Türkiye, son günlerde, ard arda hayvanların vahşice katledildiği, yasal olmamasına karşın evcil hayvanların haczedildiği olaylara sahne oldu. Yaşar Üniversitesi Hukuk Fakültesi öğretim üyeleri Hayvan Hakları Hukuku kitabının yazarı Prof. Dr. Şeref Ertaş ve aynı alanda çalışan Yrd. Doç. Dr. Burcu Dönmez, hayvanların birer meta, mal gibi görülmekten çıkarılıp onlara karşı işlenen suçların da “can”a karşı işlenen suç olarak değerlendirilerek Türk Ceza Kanunu kapsamına alınması gerektiğini belirtti. Akademisyenler, hayvanlara kötü muamelenin önüne, hapis cezası ve alternatif olarak “kamu hizmetinde çalışma” gibi seçenek yaptırımlarla geçilebileceğini savundu.

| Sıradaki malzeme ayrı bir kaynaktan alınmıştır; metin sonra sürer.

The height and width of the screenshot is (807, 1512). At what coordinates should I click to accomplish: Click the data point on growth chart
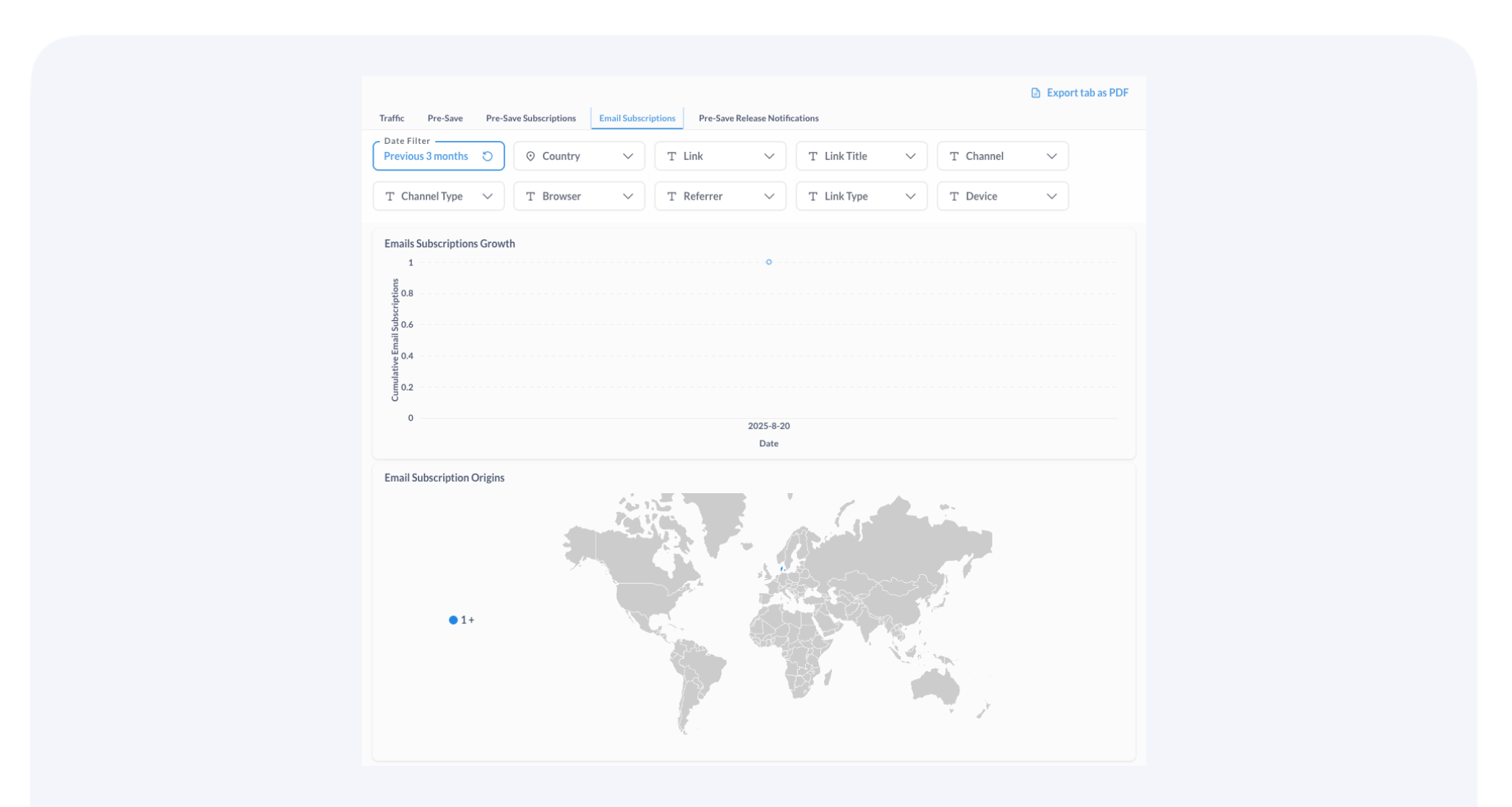pos(768,262)
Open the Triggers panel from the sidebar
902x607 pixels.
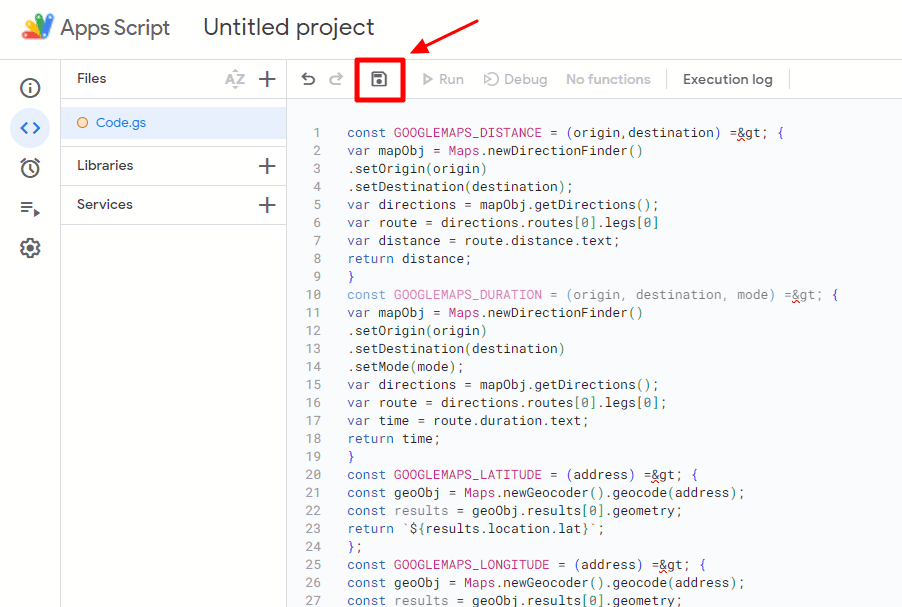(x=29, y=167)
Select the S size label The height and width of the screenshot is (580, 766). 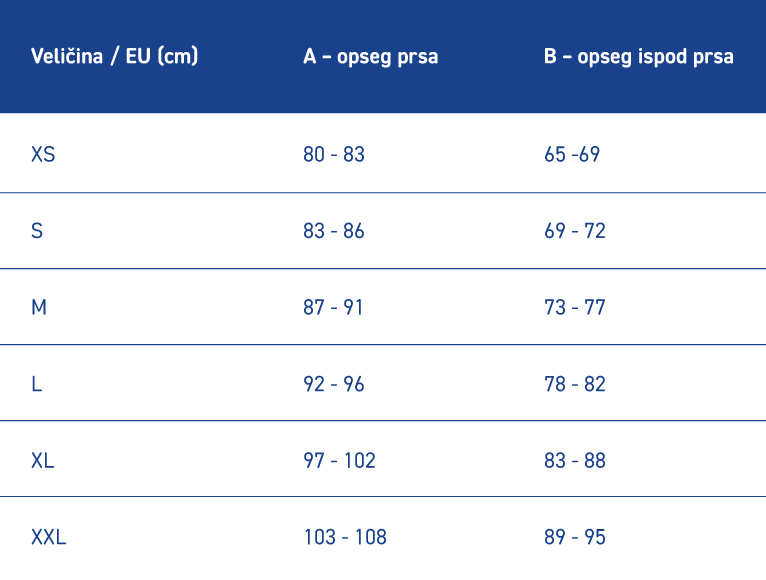(x=37, y=231)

Eskişehir’de bir kedinin üniversite öğrencisi bir genç tarafından vahşice katledilip görüntülerinin sosyal medyada paylaşılması, Ayvalık’ta “Deli” isimli köpeğin yoldan geçerken havladı diye sahiplerinin komşusu tarafından tüfekle vurularak öldürülmesi duyan herkesin kanını dondurdu. Zanlıların, şikayetler sonrası gözaltına alındı ve idari para cezaları kesilerek serbest bırakıldı. Hayvan hakları hukuku üzerinde çalışmalar yapan Yaşar Üniversitesi Hukuk Fakültesi öğretim üyeleri Prof. Dr. Şeref Ertaş ve Yrd. Doç. Dr. Burcu Dönmez, bu cezaların kamu vicdanını tatmin etmediğini ve caydırıcılıktan uzak olduğunu söyledi.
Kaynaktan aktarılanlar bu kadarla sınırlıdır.